Before you apply, consider boosting your credit score
If you’re worried that your credit score isn’t good enough to qualify for a personal loan with competitive terms (or at all), you might want to take some time to improve your credit score before applying. Taking the following steps can help improve your score:
- Make payments on time, every time: Going forward, work to make regular, on-time and in-full payments for any debts or bills you may have. This will show lenders you can manage debt responsibly.
- Pay down existing debt: The less debt you have, the higher your credit score can be. Lenders want to know that you can repay your debts and also have the cash flow to manage monthly payments on new debt.
- Avoid applying for new credit: If you open several lines of credit in quick succession, your credit will be dinged with multiple hard credit inquiries, which lowers your score. New credit accounts may also lower your credit history length, hurting your score.
- Dispute errors on your credit report: Unfortunately, it’s common for credit reports to reflect outdated or inaccurate information. These errors can lower your credit score, negatively impacting your chances of qualifying for a personal loan. You can request a free copy of your credit report from each of the major credit bureaus through com. Review your credit report closely, and if you find any errors, report them.

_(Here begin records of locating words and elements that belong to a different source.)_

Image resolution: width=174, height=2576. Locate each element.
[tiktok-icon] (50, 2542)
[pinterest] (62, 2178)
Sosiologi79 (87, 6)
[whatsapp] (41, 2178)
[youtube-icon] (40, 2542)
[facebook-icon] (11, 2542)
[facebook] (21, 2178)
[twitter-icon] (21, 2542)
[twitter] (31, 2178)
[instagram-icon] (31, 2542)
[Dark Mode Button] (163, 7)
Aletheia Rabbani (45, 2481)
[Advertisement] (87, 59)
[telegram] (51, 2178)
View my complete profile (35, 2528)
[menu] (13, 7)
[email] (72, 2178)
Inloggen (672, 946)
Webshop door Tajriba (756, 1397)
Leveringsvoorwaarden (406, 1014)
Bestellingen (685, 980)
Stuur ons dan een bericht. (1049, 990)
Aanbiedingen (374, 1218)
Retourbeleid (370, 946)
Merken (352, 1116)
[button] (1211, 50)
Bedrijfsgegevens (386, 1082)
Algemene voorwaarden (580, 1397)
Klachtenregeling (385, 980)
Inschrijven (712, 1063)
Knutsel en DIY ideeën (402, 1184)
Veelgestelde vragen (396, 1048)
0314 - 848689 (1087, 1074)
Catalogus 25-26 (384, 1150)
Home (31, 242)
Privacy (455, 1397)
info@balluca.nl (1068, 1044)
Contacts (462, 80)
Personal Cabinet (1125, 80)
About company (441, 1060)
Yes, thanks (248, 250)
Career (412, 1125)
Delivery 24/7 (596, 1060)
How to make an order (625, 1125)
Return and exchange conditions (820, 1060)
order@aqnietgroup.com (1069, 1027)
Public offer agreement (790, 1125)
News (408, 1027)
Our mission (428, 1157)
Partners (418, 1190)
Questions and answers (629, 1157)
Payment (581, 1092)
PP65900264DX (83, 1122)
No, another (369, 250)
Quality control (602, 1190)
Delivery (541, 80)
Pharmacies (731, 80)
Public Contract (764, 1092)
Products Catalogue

- Ask for goodwill adjustments: If you’ve made late payments in the past, you can write to a creditor and request that records of those late payments be removed from your report. Learn about asking for a goodwill adjustment here.
3 personal loan alternatives for fair or bad credit
Personal loans aren’t the right choice for all borrowers. If you have bad or fair credit, consider an alternative borrowing option like the ones listed below:
Secured personal loans
Home equity loans
Secured personal loans are personal loans backed by collateral or property such as a vehicle that a lender can seize if you are unable to pay back a loan. These loans typically offer lower interest rates and higher loan amounts than unsecured loans, as lenders have an assurance they will be able to recover some or all of the value of the loan.
Home equity loans allow homeowners to borrow from the equity they have in their home at a lower interest rate than what’s offered by unsecured loans such as personal loans. If you default on the loan, though, you risk losing your home.
401(k) loans allow you to borrow from your own retirement savings. Since you’re borrowing money from yourself, you’re also paying back interest to yourself. However, you may face tax penalties if you don’t repay the loan on time. Also, carefully consider whether the money you borrow is worth the lost potential earnings.